● RECORDS FOR THIS EXERCISE
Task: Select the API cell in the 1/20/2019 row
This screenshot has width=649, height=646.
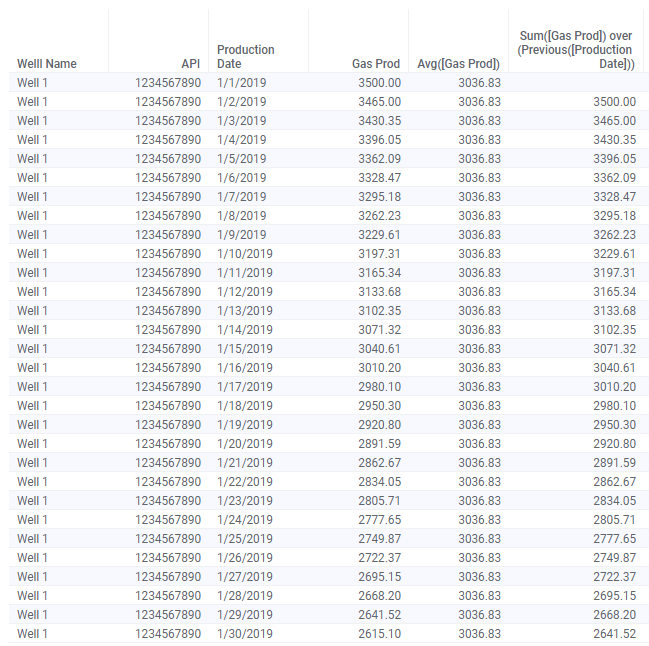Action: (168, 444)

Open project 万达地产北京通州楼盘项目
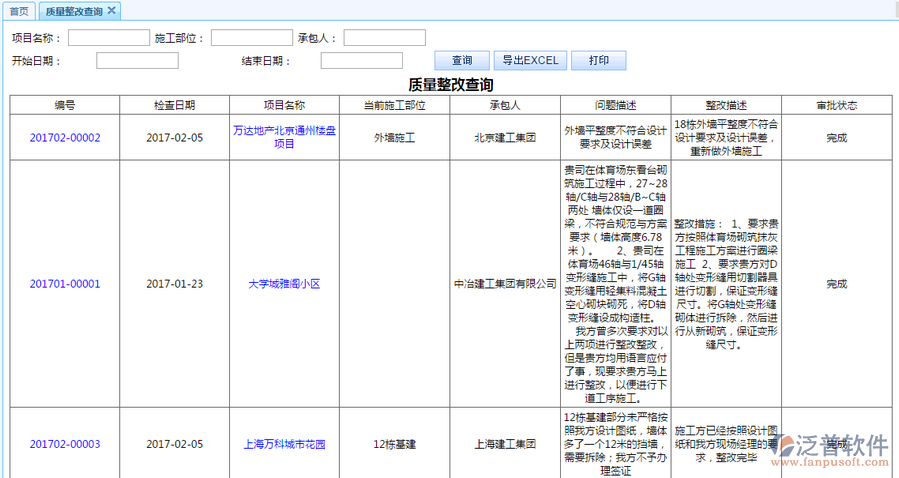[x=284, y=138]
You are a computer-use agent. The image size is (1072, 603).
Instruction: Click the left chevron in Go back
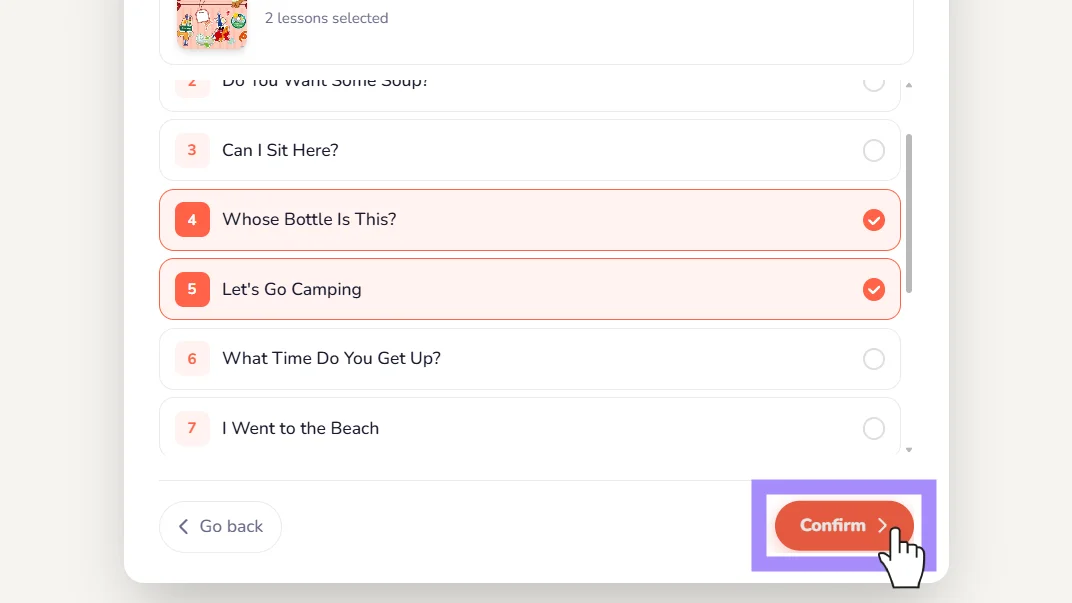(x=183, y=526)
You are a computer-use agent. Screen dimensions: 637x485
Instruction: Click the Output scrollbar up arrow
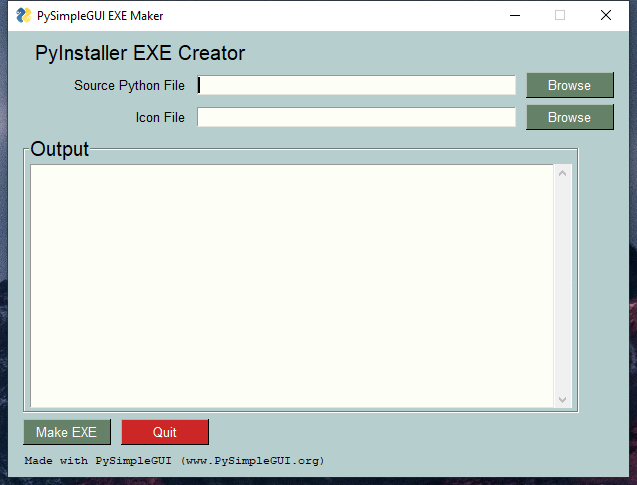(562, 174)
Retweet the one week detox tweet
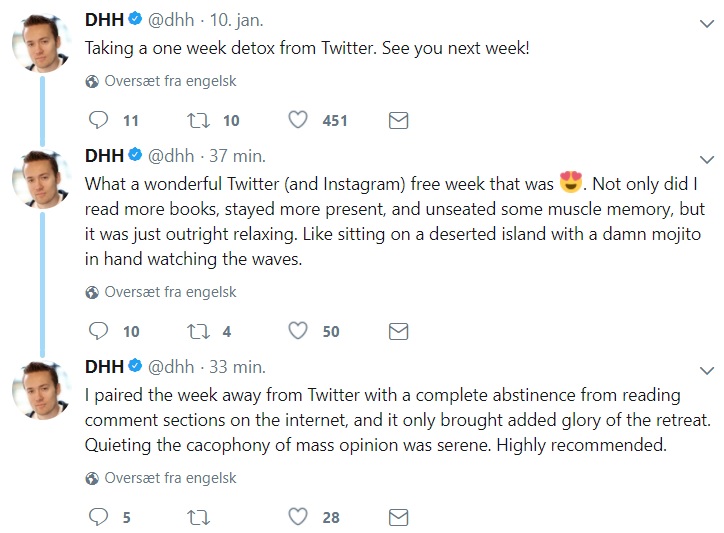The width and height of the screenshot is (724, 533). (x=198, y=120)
--
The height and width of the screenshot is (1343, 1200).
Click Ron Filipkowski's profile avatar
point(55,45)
--
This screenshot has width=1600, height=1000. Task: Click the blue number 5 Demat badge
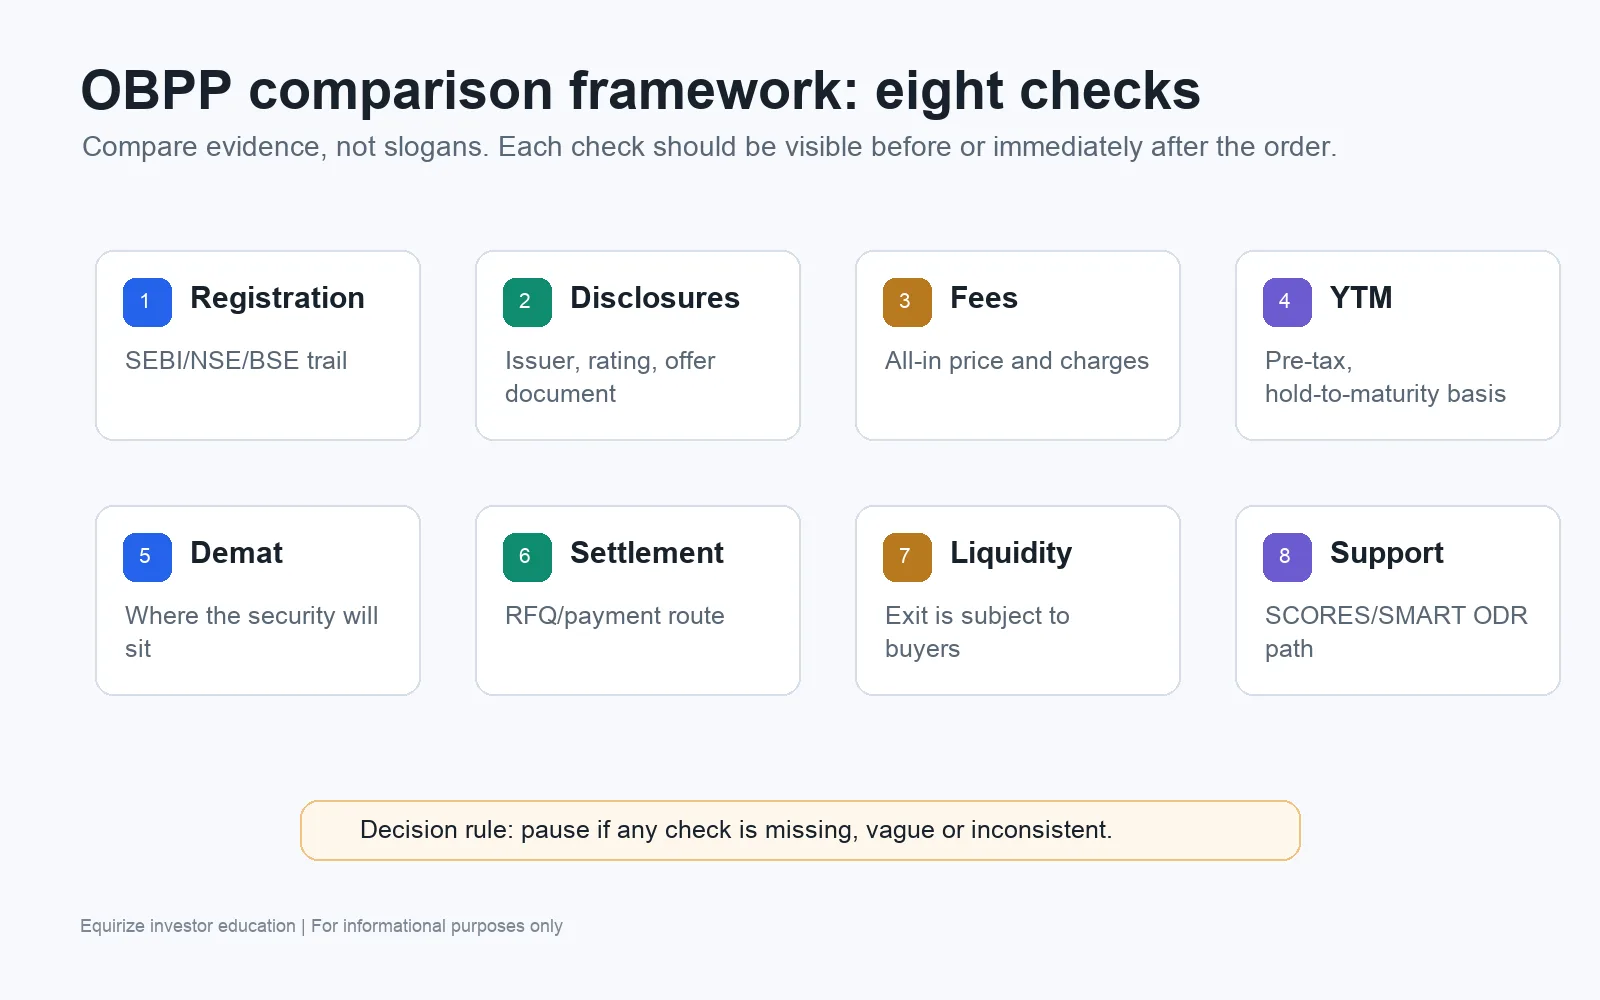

● ABOUT THIS TASK
Search the entries for the string "computer" and copy each line where it occurs.

● YOUR SOLUTION
You are a computer-use agent. The image size is (1072, 603).
You are a computer-use agent. Screen dimensions: 637x485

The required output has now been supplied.